I worked in Indianapolis for about six months before I found myself pregnant again. I had the same feeling…”Hey! Thanks for hiring me, I’m going to need that FMLA now. See ya in 6 weeks.”

The world is yours, brave girl.

And that’s all I took after Ivy. At six weeks, she went to daycare and I went back to work: partially because I had used every sick and personal day I had and couldn’t afford to take any more time off, and partially because I felt like I needed to get back to work. I felt like I needed to prove that, yes. I had a baby. But I am still around, and I am still as knowledgable as I was, and I promise I am still worthwhile to have here.

Again, my immediate co-workers were supportive and kind. They have empathized with me, advised me, and made it easy to come back to work.

Some co-workers on the periphery were not as supportive. I heard, “You really can’t do this job with a baby…” I heard, “Be careful around that principal, she doesn’t like to hire people with families because she thinks they can’t give enough.” I talked about my kids to my immediate group of co-workers, but outside of our office, I found myself not talking about Charlie at all. And then I didn’t tell anyone beyond my supervisor and immediate team that I was pregnant with Ivy until I couldn’t hide it anymore. Once I did, I found myself both writing behavior plans for teachers from the hospital (I wasn’t in labor, just hooked up to blood pressure monitors), but also ignored by others because I wasn’t worth considering as my maternity leave approached. Both scenarios really sucked.
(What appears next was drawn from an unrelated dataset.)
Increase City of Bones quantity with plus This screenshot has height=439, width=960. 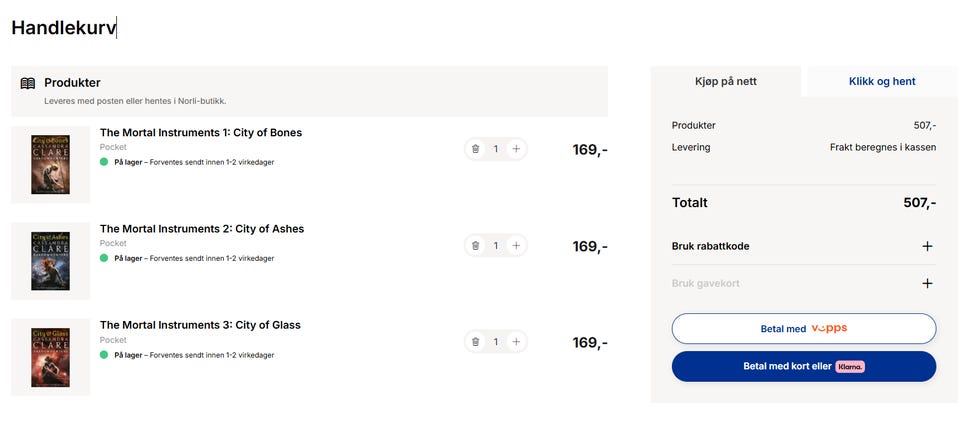click(516, 149)
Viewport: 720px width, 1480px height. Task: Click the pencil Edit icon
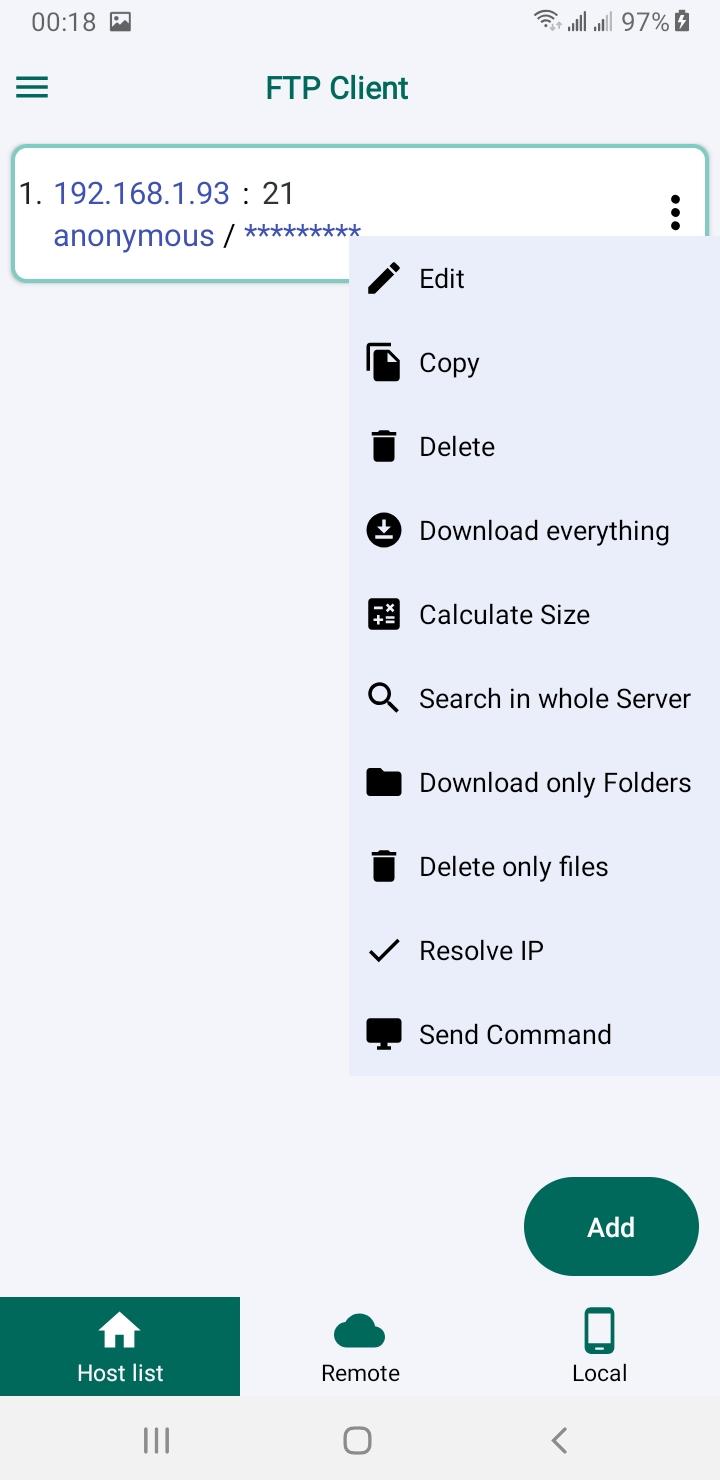(384, 278)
I am not done having kids yet. But I am still having a hard time figuring out how to prove that I’m worth having around a workplace after having a baby. Yeah, okay. I guess I am a “maternal risk”. But I’m also a human being. And I am still as smart, as experienced, as knowledgable, and I am still as hard-working as I have ever been. I am going to have to take days off when my kids are sick. I am going to have take time off for their doctor’s appointments. But I promise you, the amount of time-off I’m going to need is nothing compared to the nine years I’ve spent learning this profession.

Teaching in New York City: one of the work experiences I am most fond of.
Teaching in New York City: one of the work experiences I am most fond of.

High turnover is costly to businesses, and I – and other working moms – are worth keeping after our babies arrive. Afraid we will quit because of the baby? Incentivize us to stay. Not with money, necessarily, but by creating a natural transition back to work. Here are a few ideas, from my own experience, to keep the “maternal risks” from being “risks”, and help them instead to have the reasonable desire to start a family and continue their careers:

1. Provide a comfortable and private place to pump (not a random someone’s classroom while their kids are at Specials.)

2. Help me plan for and take care of my maternity leave: let me train my sub or temporary replacement if I have one. Let me help plan what the transition back will look like.

3. Subsidize childcare

4. Help make it a comfortable climate for mothers. Just because I am a mom doesn’t mean I don’t have a brain. I can handle what I handled before the baby came.

5. Or here’s some light reading on how maternal and infant health are connected to business productivity and how your business can help support women’s health through pregnancy and then the infant’s health through the first year of life: Worksite Strategies to Support Woman and Infant Health and the Experience of US Employers

Did you have a hard time returning to work? Did you not return? Was there anything that could have helped you stay?